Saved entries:
┌────────

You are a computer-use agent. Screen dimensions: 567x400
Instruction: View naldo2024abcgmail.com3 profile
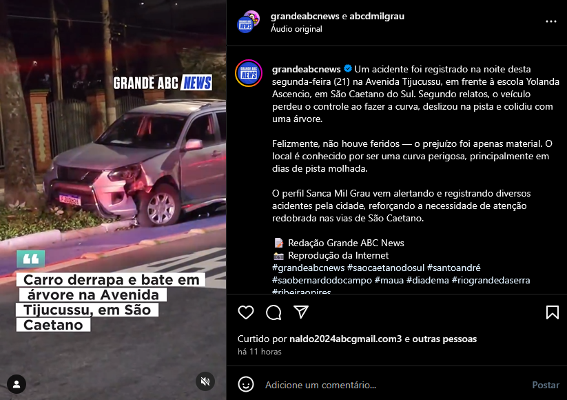coord(345,339)
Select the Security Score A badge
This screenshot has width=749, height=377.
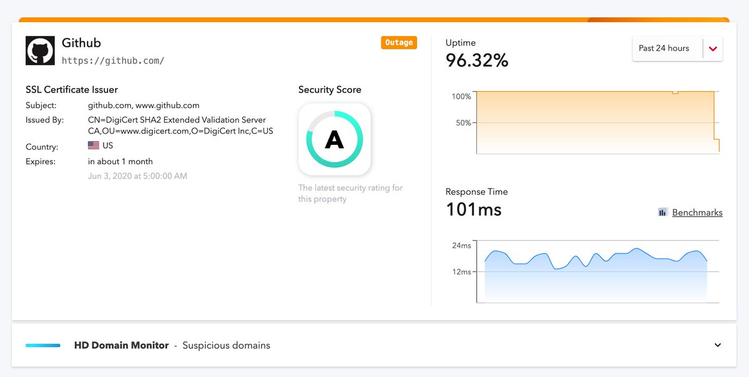pyautogui.click(x=335, y=140)
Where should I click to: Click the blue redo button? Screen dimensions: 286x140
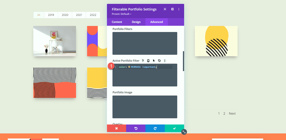155,128
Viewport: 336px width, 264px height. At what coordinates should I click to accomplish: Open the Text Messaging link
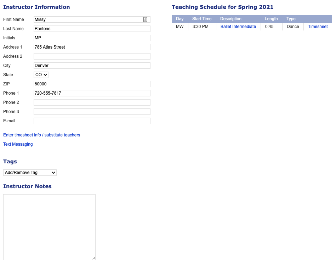coord(18,144)
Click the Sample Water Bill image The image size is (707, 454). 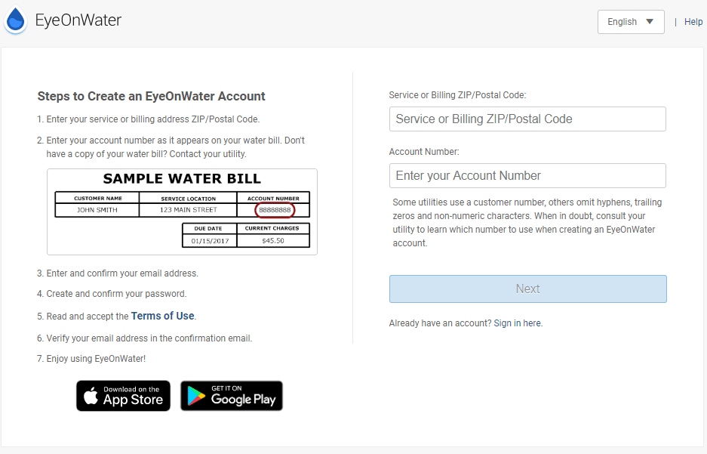click(x=183, y=212)
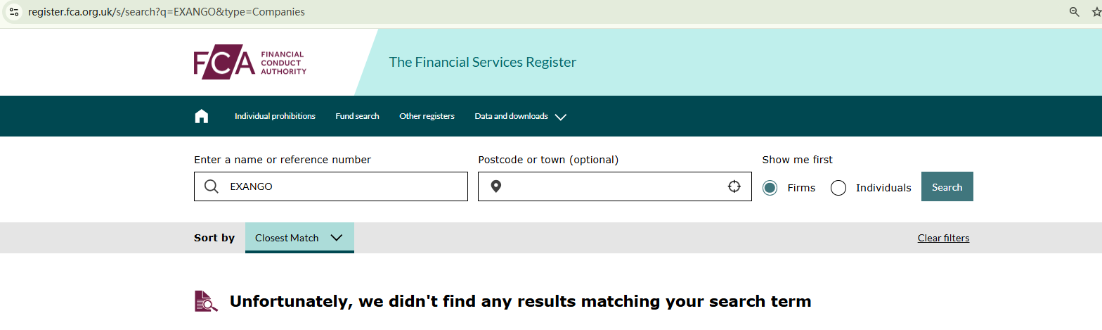This screenshot has height=330, width=1102.
Task: Select the Firms radio button
Action: tap(770, 188)
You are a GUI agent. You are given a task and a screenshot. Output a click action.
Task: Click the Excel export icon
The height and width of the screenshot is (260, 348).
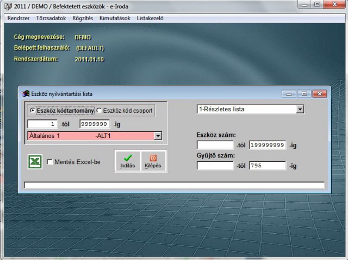pos(35,162)
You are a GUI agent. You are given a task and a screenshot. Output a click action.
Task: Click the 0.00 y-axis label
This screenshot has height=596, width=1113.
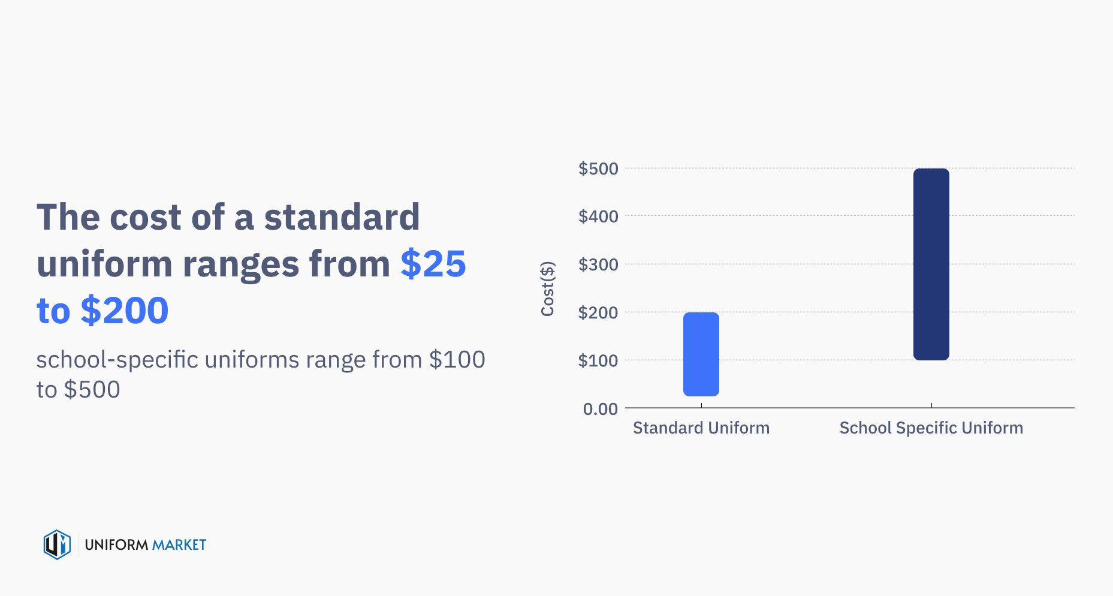(600, 409)
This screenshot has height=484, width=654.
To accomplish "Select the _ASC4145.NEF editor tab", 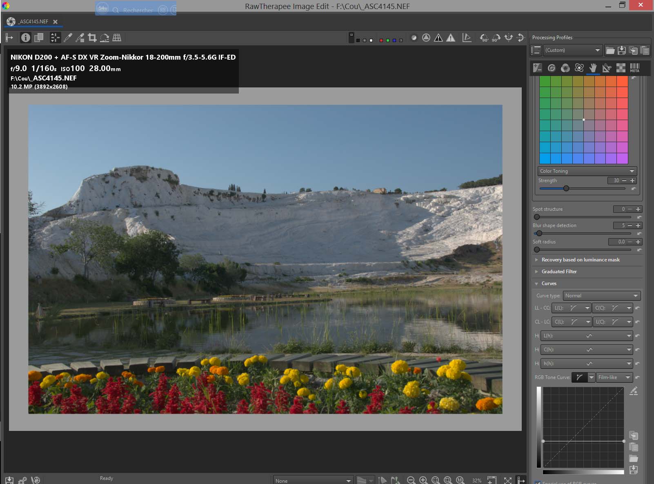I will click(33, 22).
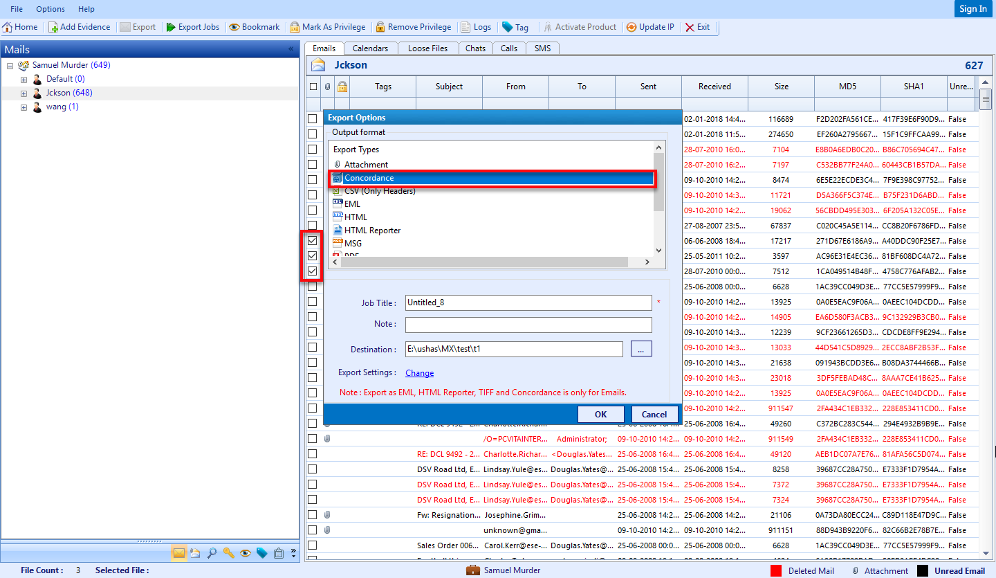
Task: Select the Bookmark tool
Action: [x=254, y=27]
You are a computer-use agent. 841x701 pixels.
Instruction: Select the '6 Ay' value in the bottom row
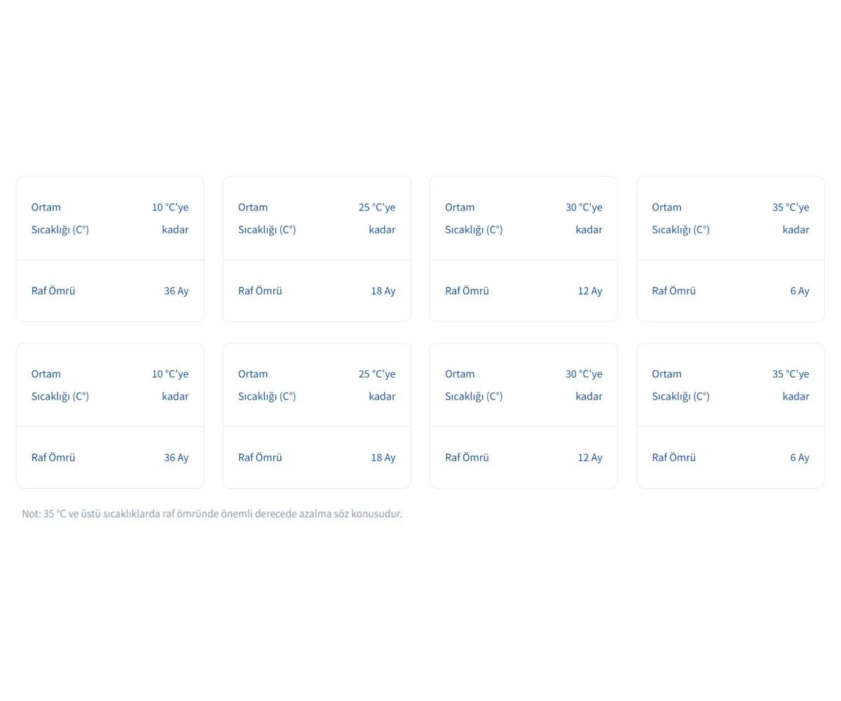[x=799, y=458]
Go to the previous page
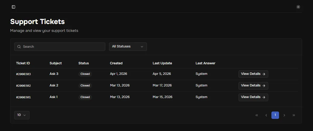 point(266,115)
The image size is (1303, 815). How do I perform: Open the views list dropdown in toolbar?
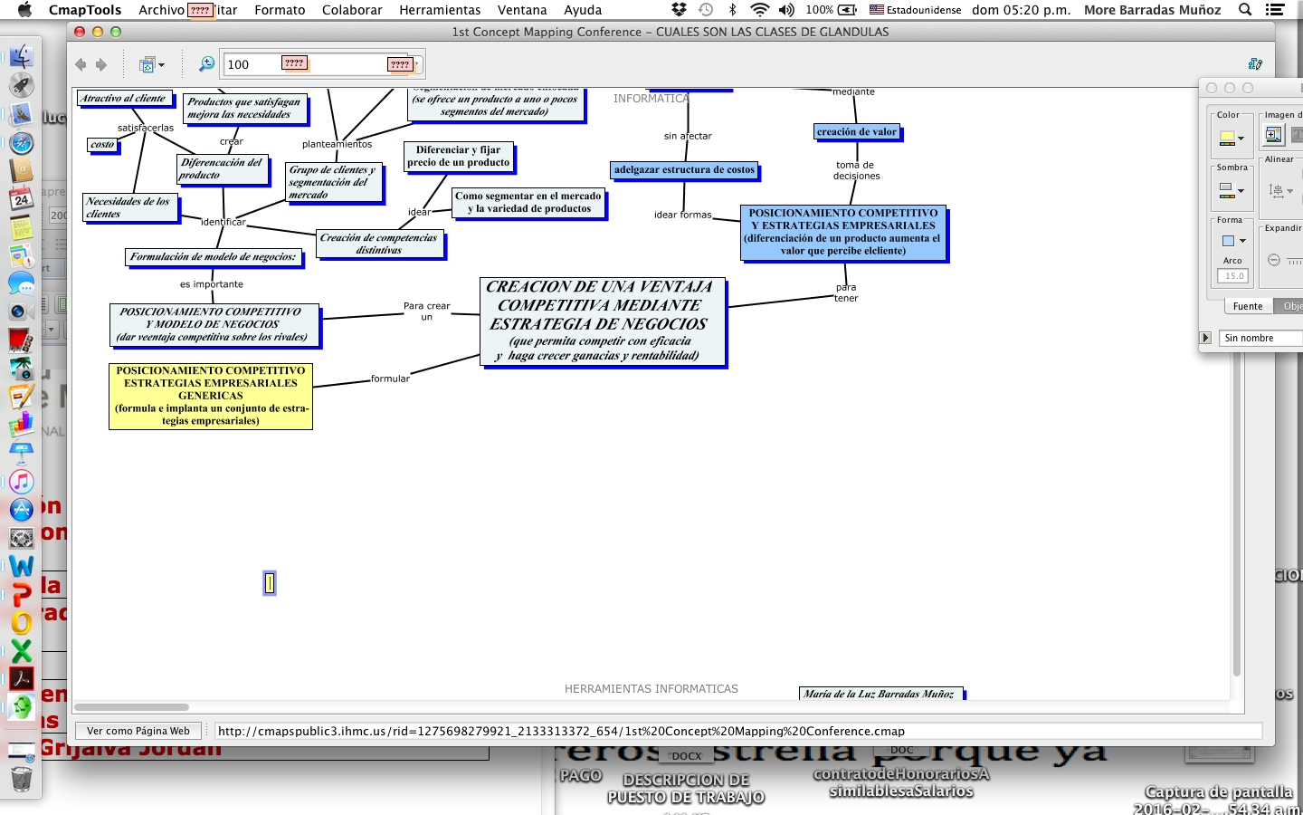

└────────

Work through the records above. Copy every line with the string "agent".

You are a computer-use agent. Screen dimensions: 567x400
You are a GUI agent. You are given a task and a screenshot. Output a click action.
You are a GUI agent. You are given a task and a screenshot. Output a click action.
You are a computer-use agent. 841x701 pixels.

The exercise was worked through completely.